Getting a good SQL education can be a bit of a challenge. There are some good classes out there and plenty of examples to be found on the internet. However, some of the best education possible is to just give it a try. This is actually really easy for developers to do as DB2 Express-C and IBM Data Studio can both be downloaded for free from the IBM web site, and the DB2 sample database can be created for immediate testing of various SQL capabilities.

The Dojo Concept

The concept of the SQL Dojo was brought to IDUG and the IDUG Content Committee by Content Committee member Kurt Struyf. Kurt had attended a local application developer’s user group meeting and was blown away by the comradery and support brought out by the Dojo exercise. As IDUG was coming up with more ideas to support application developers, Kurt had the brilliant idea to bring the dojo concept to SQL and IDUG. It was an instant success and we’re expanding on it every year.

The concept of a dojo is quite simple. A group of developers (and/or DBAs and Sysprogs) gather together and are individually and randomly assigned to teams. Then a single computer is used on a single display with a portable keyboard and mouse to present a series of programming challenges. Teams are chosen randomly and each team is given just a few minutes, to solve the programming challenge. If the team solves the programming challenge, they move on to the next one; if they don’t solve the challenge before their time runs out, the same challenge (including previous teams’ unfinished work) moves on to the next randomly selected team. Once a team has been selected their number immediately goes back into the pool, and so they could be selected many times during the dojo and must stay engaged. Now comes the real fun; not only does a participant get to meet and work with other people in their group, but participants are also welcome to shout suggestions to the team working on the challenge in an effort to help them out. This can result in a very active and funny discussion with a timer running out, multiple people shouting out suggestions, and the team racing to implement the solution and beat the clock. The result is a fun and cooperative event where people with a common interest meet others, network, work cooperatively, and learn something about application development. It’s great fun and a great learning opportunity.

Kurt brought the SQL Dojo concept to the IDUG North America Technical Conference in 2013. We called it “Fun with SQL” and it was an instant hit! We’ve been expanding on it ever since.

April 2015 “Fun with SQL” Challenge

This month on the Content Committee blog we’ll be doing an online version of the “Fun with SQL” dojo. Each week we’ll present an SQL challenge and request the community to solve it. People can respond to the challenge in the comments section of the blog post, or they can email Kurt directly at with a solution or idea and he will post it to the blog. You can post a possible answer, ask a question, and comment on something someone else has posted, or offer alternatives to something that’s been posted. Don’t be shy about posting your answer if someone else has already posted. At the end of the month, the content committee will take the names of the people that have participated and randomly select one to receive a reward of an IPad case, courtesy of IBM, and one to receive a $50 Amazon voucher! So, don’t be shy, just dive in and share your experience or inexperience and get a free and fun education!

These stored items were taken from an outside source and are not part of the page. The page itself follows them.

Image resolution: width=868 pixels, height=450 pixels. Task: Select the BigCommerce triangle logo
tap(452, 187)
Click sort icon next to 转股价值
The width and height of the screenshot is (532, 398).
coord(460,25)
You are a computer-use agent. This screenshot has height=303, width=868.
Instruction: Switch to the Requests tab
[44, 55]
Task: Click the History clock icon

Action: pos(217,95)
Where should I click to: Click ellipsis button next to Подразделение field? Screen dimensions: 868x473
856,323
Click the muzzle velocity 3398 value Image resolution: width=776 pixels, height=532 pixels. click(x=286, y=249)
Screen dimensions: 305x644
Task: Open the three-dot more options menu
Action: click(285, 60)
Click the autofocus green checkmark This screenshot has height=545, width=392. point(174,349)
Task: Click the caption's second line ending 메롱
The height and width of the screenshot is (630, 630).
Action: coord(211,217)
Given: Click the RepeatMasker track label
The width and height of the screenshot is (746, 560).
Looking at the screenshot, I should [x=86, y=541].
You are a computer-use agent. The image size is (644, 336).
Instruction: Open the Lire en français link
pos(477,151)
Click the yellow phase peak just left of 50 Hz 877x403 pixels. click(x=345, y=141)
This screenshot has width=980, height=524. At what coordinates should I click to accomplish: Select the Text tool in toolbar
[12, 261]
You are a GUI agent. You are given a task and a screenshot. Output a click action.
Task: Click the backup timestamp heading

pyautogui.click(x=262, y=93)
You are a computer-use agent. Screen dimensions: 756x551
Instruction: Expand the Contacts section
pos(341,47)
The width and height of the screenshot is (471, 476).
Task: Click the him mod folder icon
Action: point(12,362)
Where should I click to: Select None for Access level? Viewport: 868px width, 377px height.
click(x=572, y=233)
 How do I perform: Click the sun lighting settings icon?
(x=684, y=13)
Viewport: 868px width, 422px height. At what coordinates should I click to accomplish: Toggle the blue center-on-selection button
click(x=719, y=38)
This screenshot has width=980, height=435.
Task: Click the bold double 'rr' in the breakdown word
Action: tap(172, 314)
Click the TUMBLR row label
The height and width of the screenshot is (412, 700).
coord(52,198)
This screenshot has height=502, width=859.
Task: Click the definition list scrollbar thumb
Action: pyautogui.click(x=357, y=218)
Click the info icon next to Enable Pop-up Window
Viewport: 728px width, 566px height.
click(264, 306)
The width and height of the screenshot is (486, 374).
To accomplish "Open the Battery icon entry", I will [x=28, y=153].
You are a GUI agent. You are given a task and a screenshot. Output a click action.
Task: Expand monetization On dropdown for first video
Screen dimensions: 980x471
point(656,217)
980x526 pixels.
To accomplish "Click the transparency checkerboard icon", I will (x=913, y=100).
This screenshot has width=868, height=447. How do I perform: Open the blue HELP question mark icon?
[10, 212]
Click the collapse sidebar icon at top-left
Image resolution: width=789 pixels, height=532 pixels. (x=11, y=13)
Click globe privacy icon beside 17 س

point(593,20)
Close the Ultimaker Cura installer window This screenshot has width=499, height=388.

Here is the first SQL challenging based upon the DB2 sample database:

Construct a query that gives in one line per employee the employee’s first name, last name, department name, salary, as well as the average and total salary of the department where the employee works.

Here is an ERD representing the DB2 sample database:

A portion of the DB2 sample database for reference

 “Fun with SQL”, the SQL Dojo at IDUG Technical Conferences

If you are planning on attending an IDUG Technical Conference (or are considering attending), then consider the “Fun with SQL” dojo at the upcoming IDUG Technical Conferences. We will be having the dojo at IDUG North America, IDUG EMEA, and IDUG Austalasia! As I have mentioned before, it is geared toward developers, but everyone is welcome, and any skill level is welcome! We’ll have subject matter experts on had to guide you in the experience and you’ll have some laughs while meeting likeminded people and learning something about SQL. We’ll also be introducing “Fun with SQL” to the IDUG booth with new interactive challenges, led by IDUG hall of fame speaker David Simpson and the IDUG Content Committee Team. Another way to meet people, have a good time, and learn something!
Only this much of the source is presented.